DATA PROVIDED =
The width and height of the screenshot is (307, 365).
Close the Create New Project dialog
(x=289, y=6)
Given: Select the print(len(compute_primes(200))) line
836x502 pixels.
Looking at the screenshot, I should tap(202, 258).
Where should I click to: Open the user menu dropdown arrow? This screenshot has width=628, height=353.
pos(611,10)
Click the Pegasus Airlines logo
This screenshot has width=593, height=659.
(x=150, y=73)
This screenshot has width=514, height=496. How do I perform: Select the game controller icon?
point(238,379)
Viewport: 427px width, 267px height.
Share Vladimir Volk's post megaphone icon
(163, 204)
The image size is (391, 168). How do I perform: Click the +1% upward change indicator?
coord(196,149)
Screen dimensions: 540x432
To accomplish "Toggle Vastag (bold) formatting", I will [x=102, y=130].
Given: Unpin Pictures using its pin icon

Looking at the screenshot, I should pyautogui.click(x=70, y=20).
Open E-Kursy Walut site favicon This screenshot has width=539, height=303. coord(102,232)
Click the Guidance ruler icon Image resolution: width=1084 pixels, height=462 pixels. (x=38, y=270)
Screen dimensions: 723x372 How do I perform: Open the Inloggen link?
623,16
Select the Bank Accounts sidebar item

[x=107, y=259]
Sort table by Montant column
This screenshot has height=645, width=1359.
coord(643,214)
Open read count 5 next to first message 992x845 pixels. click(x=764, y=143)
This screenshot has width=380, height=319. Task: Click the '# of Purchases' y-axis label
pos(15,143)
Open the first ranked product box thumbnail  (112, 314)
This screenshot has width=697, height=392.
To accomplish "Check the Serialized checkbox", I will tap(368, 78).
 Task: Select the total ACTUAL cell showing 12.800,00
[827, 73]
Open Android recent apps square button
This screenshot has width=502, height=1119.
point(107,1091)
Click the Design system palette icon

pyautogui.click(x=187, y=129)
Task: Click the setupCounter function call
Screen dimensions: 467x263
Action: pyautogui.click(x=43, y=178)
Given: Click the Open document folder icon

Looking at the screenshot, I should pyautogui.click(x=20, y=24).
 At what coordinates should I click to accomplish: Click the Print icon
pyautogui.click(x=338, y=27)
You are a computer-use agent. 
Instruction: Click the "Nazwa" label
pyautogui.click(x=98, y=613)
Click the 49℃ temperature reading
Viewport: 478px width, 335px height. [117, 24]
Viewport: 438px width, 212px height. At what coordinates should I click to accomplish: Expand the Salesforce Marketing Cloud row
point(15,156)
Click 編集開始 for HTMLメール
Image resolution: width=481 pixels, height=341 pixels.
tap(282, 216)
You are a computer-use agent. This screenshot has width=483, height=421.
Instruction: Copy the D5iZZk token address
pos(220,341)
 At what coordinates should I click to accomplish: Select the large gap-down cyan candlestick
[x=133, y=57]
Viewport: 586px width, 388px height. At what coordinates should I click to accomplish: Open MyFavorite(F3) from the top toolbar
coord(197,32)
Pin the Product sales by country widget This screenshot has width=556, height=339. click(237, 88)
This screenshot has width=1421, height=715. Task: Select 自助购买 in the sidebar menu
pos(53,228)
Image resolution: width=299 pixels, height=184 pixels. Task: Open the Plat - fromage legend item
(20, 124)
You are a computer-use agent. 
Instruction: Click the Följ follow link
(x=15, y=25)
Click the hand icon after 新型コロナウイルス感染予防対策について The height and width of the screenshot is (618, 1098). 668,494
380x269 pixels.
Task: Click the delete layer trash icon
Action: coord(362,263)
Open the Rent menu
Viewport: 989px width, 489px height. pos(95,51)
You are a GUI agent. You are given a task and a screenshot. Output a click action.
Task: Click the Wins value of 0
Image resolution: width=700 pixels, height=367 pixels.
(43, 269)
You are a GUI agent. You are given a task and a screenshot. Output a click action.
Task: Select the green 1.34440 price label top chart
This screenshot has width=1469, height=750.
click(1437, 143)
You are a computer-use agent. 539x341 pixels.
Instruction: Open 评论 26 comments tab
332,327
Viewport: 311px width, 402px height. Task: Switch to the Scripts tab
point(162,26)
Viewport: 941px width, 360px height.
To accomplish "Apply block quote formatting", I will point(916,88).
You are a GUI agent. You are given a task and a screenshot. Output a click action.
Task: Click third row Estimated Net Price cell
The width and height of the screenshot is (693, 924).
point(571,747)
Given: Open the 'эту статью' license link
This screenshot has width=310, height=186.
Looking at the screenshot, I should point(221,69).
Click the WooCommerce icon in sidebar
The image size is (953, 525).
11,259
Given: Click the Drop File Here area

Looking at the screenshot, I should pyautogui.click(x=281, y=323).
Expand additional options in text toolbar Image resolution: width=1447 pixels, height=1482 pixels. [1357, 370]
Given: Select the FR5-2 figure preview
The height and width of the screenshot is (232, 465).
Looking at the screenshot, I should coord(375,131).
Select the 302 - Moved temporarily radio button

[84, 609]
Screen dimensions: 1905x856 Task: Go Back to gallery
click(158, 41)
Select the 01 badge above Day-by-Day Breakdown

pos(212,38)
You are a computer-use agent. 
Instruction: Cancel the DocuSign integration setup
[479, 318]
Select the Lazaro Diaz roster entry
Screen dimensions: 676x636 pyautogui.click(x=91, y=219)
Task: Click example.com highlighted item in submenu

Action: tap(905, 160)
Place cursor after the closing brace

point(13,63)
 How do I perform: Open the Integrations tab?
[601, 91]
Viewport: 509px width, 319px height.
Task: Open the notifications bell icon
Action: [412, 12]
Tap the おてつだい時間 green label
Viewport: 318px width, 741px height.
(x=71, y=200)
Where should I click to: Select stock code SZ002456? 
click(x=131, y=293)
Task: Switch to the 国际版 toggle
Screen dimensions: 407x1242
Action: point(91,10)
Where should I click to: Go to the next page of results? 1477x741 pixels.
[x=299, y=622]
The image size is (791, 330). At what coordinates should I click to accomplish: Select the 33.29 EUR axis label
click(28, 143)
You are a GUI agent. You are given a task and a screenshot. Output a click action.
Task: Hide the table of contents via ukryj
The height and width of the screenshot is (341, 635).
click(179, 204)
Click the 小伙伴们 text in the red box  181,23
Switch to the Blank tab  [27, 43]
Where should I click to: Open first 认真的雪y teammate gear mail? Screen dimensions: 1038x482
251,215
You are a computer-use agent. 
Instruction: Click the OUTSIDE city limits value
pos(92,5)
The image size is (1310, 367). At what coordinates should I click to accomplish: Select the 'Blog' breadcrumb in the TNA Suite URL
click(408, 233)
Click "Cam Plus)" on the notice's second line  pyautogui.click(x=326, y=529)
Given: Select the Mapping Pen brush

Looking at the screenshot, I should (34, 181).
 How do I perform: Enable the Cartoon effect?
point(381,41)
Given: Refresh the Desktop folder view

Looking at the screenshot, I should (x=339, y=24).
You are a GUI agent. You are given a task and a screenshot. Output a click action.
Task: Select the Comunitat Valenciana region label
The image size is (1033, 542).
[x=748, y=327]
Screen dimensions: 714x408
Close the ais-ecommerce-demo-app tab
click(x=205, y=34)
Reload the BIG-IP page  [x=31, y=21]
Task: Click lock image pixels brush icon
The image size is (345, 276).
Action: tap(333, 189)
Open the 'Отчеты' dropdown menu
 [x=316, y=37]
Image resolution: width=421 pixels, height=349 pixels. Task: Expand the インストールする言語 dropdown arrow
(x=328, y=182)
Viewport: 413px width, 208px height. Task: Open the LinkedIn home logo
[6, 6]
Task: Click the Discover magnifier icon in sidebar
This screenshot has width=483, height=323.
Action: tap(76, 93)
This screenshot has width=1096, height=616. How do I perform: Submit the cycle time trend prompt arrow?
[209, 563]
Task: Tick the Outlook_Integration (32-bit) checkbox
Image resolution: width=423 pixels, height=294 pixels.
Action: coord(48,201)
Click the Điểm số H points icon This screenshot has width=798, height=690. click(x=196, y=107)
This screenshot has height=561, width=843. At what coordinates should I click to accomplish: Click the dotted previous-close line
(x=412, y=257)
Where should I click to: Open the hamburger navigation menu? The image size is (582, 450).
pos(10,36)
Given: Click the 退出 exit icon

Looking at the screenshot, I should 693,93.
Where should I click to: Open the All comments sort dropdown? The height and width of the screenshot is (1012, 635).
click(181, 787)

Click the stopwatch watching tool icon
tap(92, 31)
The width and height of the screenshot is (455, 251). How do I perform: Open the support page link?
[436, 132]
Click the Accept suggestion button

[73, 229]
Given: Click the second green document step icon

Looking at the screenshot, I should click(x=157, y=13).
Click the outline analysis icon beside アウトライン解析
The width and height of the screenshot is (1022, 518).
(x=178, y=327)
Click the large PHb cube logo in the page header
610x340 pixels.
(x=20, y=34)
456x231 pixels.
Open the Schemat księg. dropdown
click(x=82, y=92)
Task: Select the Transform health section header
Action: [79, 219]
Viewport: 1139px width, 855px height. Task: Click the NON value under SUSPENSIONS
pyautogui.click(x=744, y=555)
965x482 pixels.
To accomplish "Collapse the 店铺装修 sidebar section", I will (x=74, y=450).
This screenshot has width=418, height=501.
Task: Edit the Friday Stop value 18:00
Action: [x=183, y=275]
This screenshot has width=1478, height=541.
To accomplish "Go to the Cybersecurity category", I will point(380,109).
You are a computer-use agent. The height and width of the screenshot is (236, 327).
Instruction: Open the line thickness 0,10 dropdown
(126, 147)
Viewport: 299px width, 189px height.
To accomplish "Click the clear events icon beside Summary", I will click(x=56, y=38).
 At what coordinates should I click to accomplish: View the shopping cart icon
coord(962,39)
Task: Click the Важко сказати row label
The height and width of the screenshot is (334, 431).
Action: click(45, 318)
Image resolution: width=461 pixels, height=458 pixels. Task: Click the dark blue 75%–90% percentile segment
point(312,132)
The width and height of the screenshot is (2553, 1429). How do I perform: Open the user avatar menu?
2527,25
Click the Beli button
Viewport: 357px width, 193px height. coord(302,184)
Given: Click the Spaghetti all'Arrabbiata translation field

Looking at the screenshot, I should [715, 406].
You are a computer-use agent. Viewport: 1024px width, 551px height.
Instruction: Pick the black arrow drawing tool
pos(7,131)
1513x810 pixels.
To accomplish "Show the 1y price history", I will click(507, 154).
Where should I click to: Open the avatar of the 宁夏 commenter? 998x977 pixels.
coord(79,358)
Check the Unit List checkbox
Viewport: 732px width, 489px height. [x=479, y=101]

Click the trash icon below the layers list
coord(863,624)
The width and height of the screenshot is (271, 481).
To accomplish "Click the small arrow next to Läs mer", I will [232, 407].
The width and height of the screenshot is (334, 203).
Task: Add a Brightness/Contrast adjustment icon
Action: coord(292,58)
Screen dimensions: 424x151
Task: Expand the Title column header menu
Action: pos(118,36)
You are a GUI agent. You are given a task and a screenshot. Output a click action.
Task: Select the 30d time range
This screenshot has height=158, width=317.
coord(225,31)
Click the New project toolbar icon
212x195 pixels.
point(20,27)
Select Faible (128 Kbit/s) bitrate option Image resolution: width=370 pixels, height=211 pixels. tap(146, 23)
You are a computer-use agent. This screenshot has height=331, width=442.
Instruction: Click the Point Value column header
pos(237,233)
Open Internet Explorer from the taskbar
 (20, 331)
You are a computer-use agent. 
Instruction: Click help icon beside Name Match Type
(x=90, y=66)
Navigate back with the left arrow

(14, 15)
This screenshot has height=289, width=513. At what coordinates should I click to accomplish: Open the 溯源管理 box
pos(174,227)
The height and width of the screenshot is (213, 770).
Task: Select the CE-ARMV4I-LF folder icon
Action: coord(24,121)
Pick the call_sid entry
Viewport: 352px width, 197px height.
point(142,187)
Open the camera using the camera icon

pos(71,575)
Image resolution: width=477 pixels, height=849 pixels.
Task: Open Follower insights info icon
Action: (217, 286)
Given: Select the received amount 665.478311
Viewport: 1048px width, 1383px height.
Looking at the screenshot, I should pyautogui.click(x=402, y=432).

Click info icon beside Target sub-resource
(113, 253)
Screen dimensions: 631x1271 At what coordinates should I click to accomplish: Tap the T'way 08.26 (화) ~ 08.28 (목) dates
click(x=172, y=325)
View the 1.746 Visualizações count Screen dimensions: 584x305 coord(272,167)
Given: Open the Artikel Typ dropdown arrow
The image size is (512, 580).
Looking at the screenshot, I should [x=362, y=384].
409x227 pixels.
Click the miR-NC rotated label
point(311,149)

AIM OF THE TASK =
The lines in the entries above that carry the word "text" must be copied.

PROBLEM SOLUTION =
Expand additional options in text toolbar Image resolution: width=1447 pixels, height=1482 pixels. [1357, 370]
Click the 小伙伴们 text in the red box  181,23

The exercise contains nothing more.